What is even worse, all of those planes, no matter how screwed up thier schedule, must be in position for the next morning. So I (and all of those flight crews ) get to work late putting them where they belong.
Sids and Stars, although admittidly somewhat rediculous, reduce the airborne conflicts and communications allowing more aircraft to fly at once. They don't cause delays. They actually reduce them.
Airlines are now partners with the FAA command center and vote on weather re-route swaps and delays. Crews often complain that they don't have the fuel to fly the route that their company filed. Oh well, what is your alternate ?
We are working 4 times the planes with 5000 less controllers than in 1981. The end result will be delays. And yet the airlines do not opt for larger transports, but much smaller regional jets which increases conjestion more.
A common sinario. An airport can accept 240 arrivals per hour, but the airline that hubs there has 300 arrivals scheduled at noon. 60 flights will be late. It isn't the FAA's fault. It is the airline's fault. They know the airports capacity, they just ignore it.
The FAA tries to make it work so they use ground delays to stretch the arrivals out. Who looks like the bad guy ? The FAA for delaying a departure? Or the airline that knew all along that the schedule exceeded the airport ?

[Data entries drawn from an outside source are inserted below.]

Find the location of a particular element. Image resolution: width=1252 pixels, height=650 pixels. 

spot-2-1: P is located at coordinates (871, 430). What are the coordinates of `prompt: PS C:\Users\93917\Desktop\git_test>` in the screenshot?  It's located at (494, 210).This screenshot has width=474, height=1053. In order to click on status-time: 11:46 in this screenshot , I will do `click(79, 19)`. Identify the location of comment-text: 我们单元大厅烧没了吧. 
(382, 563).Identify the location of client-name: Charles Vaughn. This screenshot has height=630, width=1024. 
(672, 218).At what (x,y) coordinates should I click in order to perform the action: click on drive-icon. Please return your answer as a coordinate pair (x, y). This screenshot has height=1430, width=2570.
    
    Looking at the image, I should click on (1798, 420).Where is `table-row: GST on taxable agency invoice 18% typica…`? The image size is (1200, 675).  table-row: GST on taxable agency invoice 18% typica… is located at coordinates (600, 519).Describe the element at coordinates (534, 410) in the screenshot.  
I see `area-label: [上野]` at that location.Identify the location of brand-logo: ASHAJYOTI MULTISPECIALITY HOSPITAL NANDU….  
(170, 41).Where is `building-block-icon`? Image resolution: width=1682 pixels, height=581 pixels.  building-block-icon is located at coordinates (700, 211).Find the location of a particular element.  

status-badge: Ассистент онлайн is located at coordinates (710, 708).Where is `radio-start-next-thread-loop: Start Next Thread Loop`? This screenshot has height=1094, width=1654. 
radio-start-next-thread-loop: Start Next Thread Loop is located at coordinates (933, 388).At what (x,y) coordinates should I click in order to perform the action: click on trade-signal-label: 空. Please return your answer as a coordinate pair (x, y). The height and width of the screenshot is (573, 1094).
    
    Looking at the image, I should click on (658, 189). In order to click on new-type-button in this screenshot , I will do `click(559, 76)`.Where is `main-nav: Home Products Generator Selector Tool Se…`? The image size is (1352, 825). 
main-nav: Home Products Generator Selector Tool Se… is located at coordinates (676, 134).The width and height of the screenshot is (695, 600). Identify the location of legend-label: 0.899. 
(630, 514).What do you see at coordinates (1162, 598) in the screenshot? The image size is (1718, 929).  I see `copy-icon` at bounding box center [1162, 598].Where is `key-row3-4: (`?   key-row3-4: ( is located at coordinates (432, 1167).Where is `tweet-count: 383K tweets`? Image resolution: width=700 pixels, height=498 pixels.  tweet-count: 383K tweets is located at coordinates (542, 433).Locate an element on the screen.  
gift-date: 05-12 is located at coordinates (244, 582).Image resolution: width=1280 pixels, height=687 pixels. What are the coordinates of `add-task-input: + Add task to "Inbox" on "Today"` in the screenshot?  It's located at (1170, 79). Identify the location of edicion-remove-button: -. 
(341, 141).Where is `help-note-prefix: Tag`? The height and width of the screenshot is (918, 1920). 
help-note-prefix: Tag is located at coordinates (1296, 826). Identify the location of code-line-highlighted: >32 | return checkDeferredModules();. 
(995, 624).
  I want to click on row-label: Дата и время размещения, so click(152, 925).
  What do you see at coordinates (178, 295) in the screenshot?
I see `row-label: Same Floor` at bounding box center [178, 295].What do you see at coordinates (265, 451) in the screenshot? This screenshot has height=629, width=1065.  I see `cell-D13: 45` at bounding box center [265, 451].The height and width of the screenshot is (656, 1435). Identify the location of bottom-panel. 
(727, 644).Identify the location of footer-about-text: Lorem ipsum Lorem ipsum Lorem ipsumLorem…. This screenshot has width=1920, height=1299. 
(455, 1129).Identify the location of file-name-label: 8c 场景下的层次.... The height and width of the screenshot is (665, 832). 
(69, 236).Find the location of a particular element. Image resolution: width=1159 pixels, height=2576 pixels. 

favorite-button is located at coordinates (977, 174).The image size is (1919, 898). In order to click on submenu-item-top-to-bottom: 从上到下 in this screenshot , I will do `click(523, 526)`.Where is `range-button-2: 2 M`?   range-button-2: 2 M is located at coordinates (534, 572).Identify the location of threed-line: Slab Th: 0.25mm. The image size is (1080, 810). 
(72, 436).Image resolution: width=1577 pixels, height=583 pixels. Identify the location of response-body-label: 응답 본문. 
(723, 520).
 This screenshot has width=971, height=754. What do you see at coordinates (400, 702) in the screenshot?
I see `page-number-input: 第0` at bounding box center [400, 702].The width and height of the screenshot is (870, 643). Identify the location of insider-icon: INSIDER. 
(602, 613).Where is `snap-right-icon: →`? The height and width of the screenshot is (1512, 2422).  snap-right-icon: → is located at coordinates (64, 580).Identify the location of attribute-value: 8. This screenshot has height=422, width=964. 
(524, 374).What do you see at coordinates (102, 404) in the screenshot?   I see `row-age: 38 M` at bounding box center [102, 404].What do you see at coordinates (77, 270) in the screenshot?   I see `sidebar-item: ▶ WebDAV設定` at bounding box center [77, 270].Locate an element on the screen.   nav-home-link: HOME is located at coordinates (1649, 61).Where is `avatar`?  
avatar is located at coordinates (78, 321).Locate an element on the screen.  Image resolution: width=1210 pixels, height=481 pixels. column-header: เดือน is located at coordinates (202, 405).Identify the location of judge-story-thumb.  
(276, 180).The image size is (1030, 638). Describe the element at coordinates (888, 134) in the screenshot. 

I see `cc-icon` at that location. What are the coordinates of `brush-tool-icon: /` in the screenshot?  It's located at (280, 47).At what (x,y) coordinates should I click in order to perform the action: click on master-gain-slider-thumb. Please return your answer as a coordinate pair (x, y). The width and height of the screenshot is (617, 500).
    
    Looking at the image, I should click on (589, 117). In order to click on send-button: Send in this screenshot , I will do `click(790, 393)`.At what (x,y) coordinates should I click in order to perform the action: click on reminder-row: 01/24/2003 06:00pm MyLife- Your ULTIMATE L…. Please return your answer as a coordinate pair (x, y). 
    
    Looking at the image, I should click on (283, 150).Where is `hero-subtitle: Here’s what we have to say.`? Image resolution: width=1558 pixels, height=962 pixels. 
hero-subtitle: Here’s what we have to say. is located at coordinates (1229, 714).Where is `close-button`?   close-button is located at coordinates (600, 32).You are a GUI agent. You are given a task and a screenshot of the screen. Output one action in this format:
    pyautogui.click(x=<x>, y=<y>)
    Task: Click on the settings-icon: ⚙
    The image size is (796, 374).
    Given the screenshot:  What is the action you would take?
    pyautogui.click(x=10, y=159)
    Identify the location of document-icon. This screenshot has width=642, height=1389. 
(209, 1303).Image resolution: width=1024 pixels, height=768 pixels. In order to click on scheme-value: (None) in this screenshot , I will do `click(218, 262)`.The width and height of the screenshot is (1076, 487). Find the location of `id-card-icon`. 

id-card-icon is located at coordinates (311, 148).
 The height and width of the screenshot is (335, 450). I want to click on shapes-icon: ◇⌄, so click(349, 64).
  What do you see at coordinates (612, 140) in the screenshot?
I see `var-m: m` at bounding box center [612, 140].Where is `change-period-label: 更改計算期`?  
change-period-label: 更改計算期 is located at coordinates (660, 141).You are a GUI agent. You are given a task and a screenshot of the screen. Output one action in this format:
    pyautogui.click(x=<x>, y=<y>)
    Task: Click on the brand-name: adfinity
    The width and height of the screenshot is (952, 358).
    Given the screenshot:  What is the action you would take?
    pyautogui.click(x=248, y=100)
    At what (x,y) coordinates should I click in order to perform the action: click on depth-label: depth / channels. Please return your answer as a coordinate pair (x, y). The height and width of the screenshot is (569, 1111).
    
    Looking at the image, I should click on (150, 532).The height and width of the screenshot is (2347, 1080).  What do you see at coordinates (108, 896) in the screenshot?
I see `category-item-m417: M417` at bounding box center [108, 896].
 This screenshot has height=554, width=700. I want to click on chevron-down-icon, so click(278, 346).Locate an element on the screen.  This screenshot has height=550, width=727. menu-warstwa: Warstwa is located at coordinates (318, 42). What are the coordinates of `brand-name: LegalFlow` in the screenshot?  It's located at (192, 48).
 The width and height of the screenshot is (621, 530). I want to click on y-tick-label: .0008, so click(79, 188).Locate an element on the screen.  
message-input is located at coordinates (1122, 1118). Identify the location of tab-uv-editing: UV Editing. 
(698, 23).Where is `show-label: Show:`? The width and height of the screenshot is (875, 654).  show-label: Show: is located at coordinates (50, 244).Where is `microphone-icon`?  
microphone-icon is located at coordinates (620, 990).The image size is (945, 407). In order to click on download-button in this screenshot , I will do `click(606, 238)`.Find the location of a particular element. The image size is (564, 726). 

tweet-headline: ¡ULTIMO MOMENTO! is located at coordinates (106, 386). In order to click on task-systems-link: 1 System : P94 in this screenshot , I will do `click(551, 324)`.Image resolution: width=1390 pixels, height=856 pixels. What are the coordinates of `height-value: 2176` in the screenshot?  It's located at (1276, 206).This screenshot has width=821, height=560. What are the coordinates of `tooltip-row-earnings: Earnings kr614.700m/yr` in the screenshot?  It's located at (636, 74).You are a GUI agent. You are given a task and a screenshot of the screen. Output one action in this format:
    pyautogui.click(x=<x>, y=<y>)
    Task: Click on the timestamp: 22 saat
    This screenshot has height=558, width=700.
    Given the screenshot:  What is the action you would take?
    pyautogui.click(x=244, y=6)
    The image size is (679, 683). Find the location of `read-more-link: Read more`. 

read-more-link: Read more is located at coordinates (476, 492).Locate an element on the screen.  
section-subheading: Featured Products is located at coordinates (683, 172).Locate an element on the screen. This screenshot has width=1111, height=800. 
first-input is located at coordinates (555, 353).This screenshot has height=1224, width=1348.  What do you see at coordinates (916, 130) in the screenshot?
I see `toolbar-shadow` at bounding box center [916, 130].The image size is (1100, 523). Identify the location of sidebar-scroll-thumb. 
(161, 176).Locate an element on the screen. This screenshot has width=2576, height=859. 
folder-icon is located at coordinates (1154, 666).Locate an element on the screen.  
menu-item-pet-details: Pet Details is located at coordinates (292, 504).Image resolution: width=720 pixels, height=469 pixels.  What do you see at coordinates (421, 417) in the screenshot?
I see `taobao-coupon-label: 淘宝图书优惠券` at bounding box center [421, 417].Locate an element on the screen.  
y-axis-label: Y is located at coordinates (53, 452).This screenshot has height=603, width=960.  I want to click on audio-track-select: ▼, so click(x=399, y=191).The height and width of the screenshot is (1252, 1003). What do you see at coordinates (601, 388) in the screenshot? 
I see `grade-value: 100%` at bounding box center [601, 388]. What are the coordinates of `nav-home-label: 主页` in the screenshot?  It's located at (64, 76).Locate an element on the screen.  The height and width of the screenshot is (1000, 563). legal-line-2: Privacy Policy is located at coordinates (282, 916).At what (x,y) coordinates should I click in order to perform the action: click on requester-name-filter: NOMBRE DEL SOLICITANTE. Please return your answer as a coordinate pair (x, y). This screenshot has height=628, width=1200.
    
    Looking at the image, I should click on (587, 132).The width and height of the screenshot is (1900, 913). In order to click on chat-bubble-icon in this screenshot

So things aren't always as they seem or as they are first presented to the public. One captain told me that maitainence could pull both wings off the plane. He could be sitting in a tube at the gate and would still tell the passengers that the delay was ATC and not the airline.

I don't know who sold the club on the idea that a low pass was dangerous either. But I can see how your analogy is relevant.